Two assistants, two complementary approaches
In the Farm Management Canada project, both approaches were combined based on the specific needs of each assistant.
The Farm Transition Navigator relied on a limited set of stable documents, so the approach focused on compressing and restructuring the information while adding intelligence layers to guide the model's behavior.
The Farm Risk Navigator, on the other hand, needed access to a broader knowledge base tied to AgriShield. A Retrieval-Augmented Generation (RAG) architecture was chosen, allowing the model to dynamically retrieve relevant information based on the questions asked.
The expertise work focused on several key areas:
Prompt engineering: Defining the tone, positioning (guide vs. consultant), and ethical and legal guardrails within the system instructions.
Defining clear boundaries: Declining legal advice, acknowledging uncertainty rather than fabricating answers, and directing users to qualified human resources.
Retrieval-Augmented Generation (RAG) architecture: Determining what needed to be immediately accessible versus what could be retrieved on demand.
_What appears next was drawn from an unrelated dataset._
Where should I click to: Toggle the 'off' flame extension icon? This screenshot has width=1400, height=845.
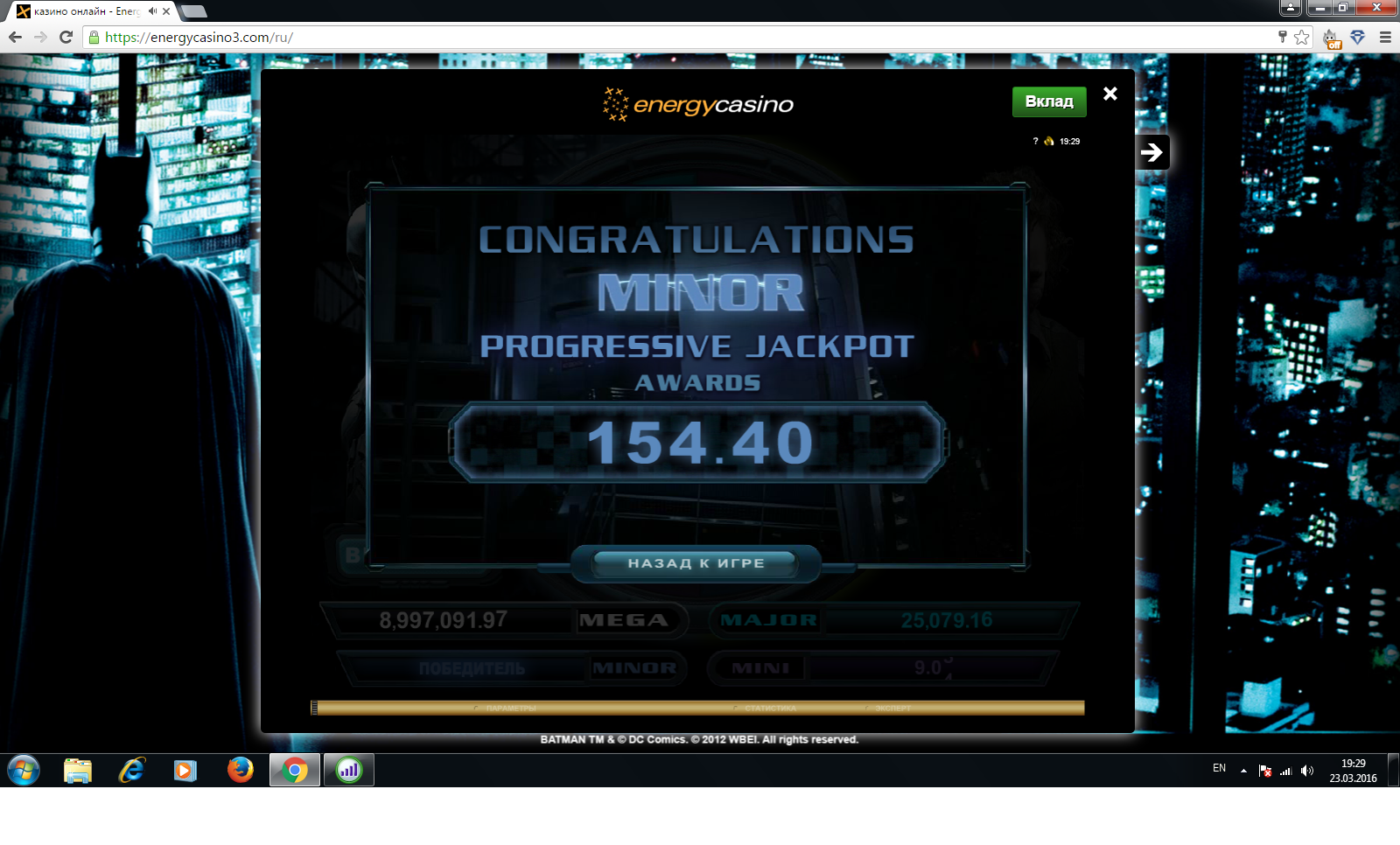point(1331,38)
Legal boundaries? In the instructions. The full list of risk categories, subcategories, and best practices (600+ items in total)? In the knowledge files.
Compression and structuring: Working within OpenAI's 8,000-character instruction limit by distilling content to its essence while preserving critical nuances, then chunking, annotating, and organizing documents so the model knows where to look depending on the question asked.
Rigorous user testing: Domain experts, both internal and external to Farm Management Canada, including specialists in risk management and agricultural transition, tested both assistants using predefined questions. These tests drove multiple improvement iterations to validate proper assistant behavior and the accuracy of generated responses.
“This kind of project shows that deep expertise in AI engineering makes all the difference — and it goes beyond tools or technology that anyone can access. It requires a thorough understanding of how language models actually work, knowing when to combine approaches, and mastering intelligent system architecture. That expertise is what makes it possible to achieve results this effective, this fast.”
— Pascal Hamel, VP of Artificial Intelligence at Mirego
Fast deployment and full autonomy
The project was completed in under 50 hours, delivering two fully functional assistants — available publicly in both French and English — with no complex maintenance infrastructure required.
“Mirego's team also supported us by training all of our staff in a one-hour session on how to maintain and manage the GPTs to keep information current. As a result, our team is now fully autonomous in managing this tool, which also requires minimal ongoing effort.”
—Mathieu Lipari, Program Manager at Farm Management Canada
This project speaks to a reality that extends well beyond the agricultural sector: organizations don't need to wait for perfect data to launch effective AI initiatives. As long as the data is reliable, AI development expertise can be used to build intelligent systems that address real needs — quickly and sustainably.